- _Tasks for this exercise_:
1) In the look-back news column, how many votes did Sheriff Nick R. Albers receive?
2) Summarize the look-back news column in two sentences.

10 years – Nov. 6, 2008
A fire was reported at Empire Lumber Mill, Weippe Operations shortly after 11 a.m. The fire believed to have started under the edger in the large log mill, quickly spread to engulf the building.
Sandra Goffinet, art teacher, has received a Quickfund$ Teacher Incentive Grant for the Art Program at Orofino High School and Orofino Junior High. The $970 grant is for the development of a curriculum unit titled “The Space in this Place.”
20 years – Nov. 5, 1998
The levy failed by nearly 12 percent. The funds would have paid for a new K-8 school in Weippe and a new middle school in Orofino.
One hundred and three trick or treaters received homemade popcorn balls from Debbie Jones, dressed as Chuckie Clown and Dawn Thompson, attired as a vampire.
30 years - Nov. 10, 1988
Clearwater County Sheriff Nick R. Albers won re-election by a wide margin, Albers, a Democrat, received 2621 votes compared with his closest competitor, Gary Geidl who received 729 votes.
The renovation of the A. B. Curtis Building and Orofino City Hall is now underway, with city crews doing some of the work. Work will include new insulation, the removal of several walls and a new heat pump system. The completed renovation will feature a larger meeting room, city police officers on the top floor and an expanded city hall floor space.
40 years – Nov. 9, 1978
Clearwater county voters chose their first Republican county commissioners in 36 years as some 2900 voters took to the polls to register a perceptible but hardly overwhelming protest against inflation and increasing taxes.
Orofino High School football team enters the Idaho State A-2 playoffs when they tangle with the Wallace Miners at the Miner’s field in Silverton.
50 years – Nov. 7, 1968
Some apprehension over the future of the State Hospital was noted with disclosure that the State Board of Health has on its agenda at Twin Falls, discussion of alternative directions that could be taken for the use of both the SHN and the State TB Hospital of Gooding.

- _Data section_:
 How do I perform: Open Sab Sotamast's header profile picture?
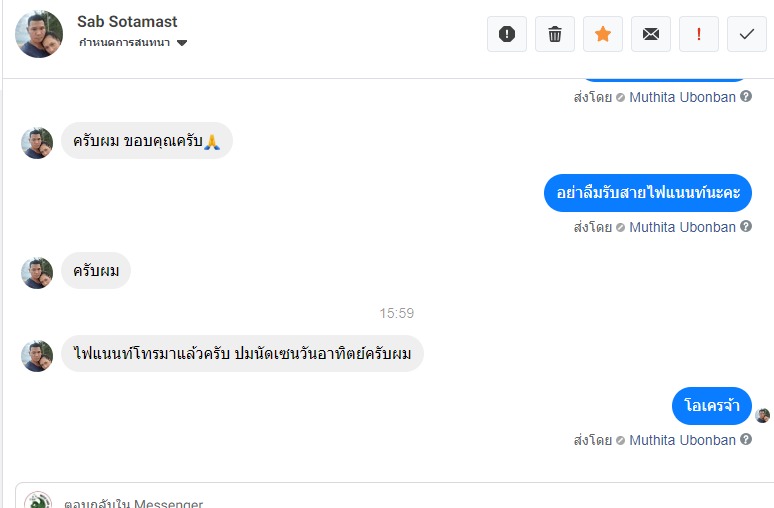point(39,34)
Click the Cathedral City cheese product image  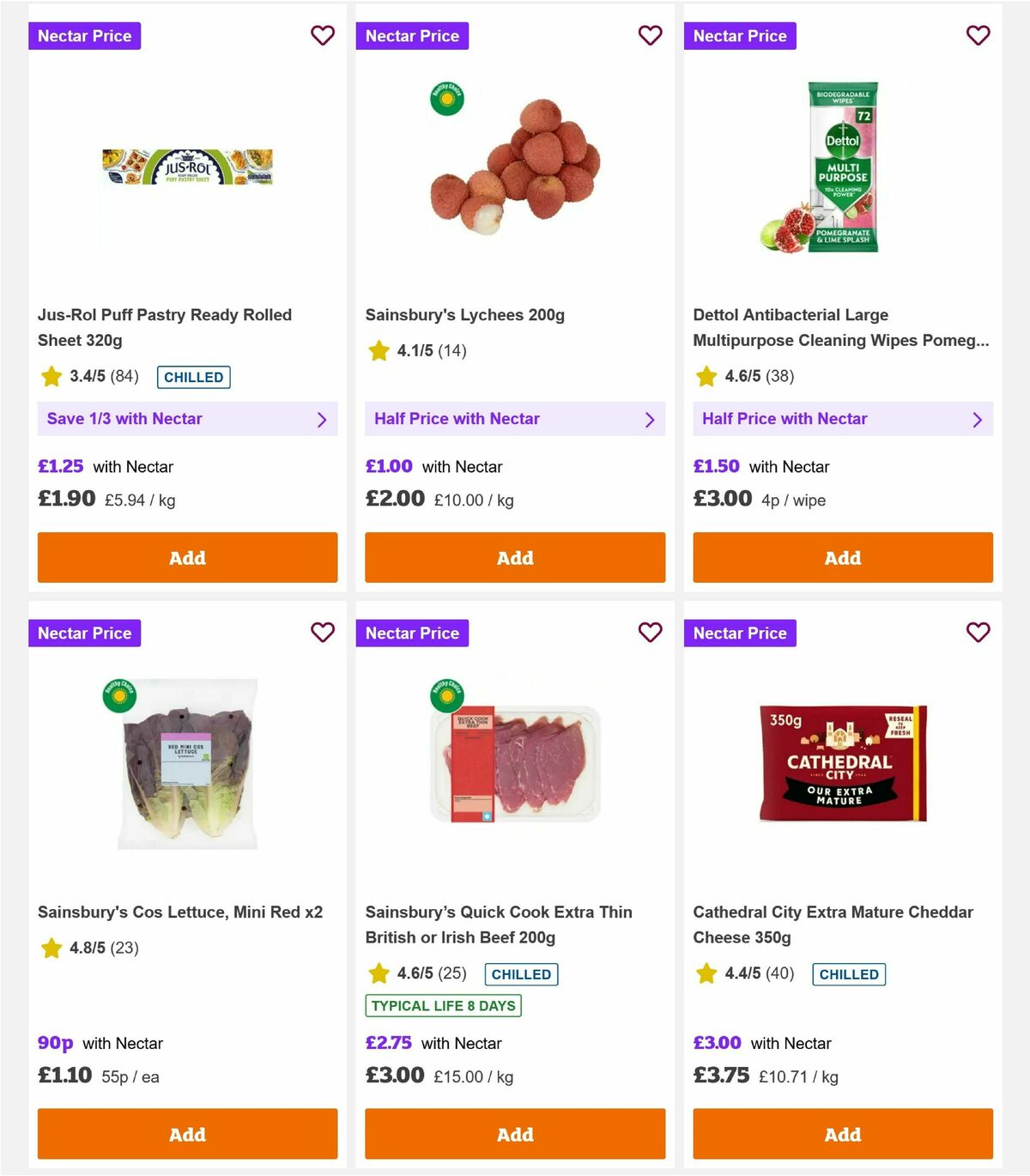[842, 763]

==

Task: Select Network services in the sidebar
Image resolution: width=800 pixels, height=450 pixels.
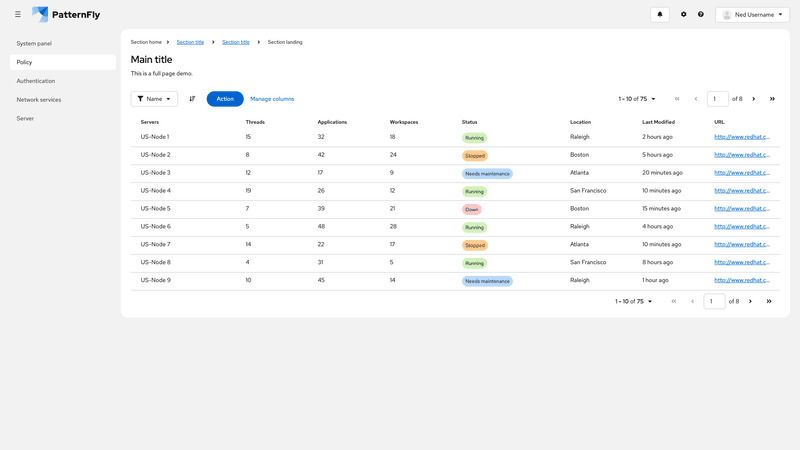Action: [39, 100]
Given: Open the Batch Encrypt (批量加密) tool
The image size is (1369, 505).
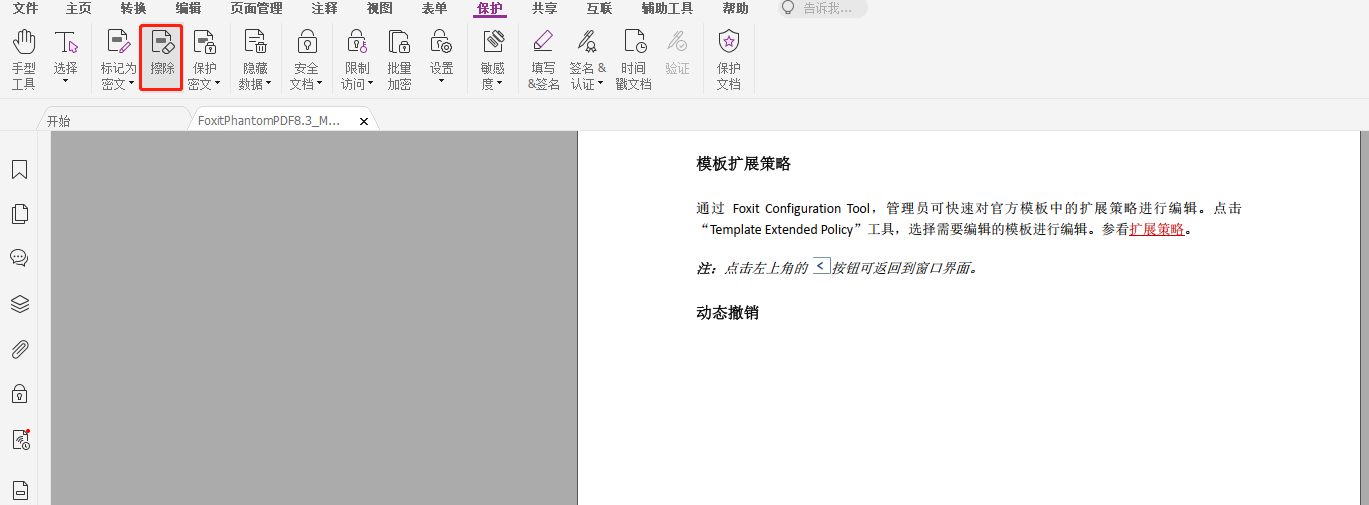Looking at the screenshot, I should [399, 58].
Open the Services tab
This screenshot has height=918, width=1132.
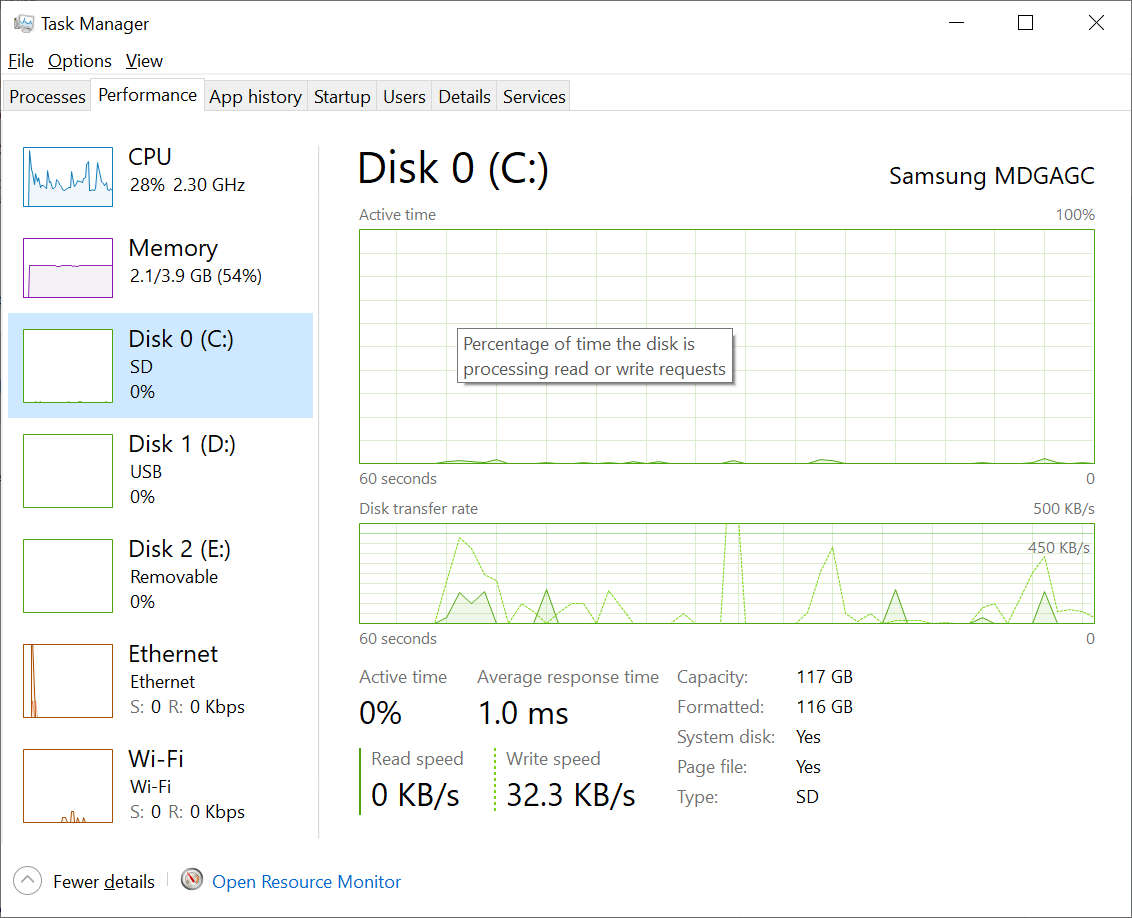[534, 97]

- _Task-by-task outputs_:
1) 2621 votes

2) The column revisits local news from 10 to 50 years back, including a fire at Empire Lumber Mill's Weippe operations and a failed levy that would have funded new schools in Weippe and Orofino. It also recalls Sheriff Nick R. Albers winning re-election by a wide margin, the renovation of the A. B. Curtis Building and Orofino City Hall, and Clearwater County voters choosing their first Republican county commissioners in 36 years.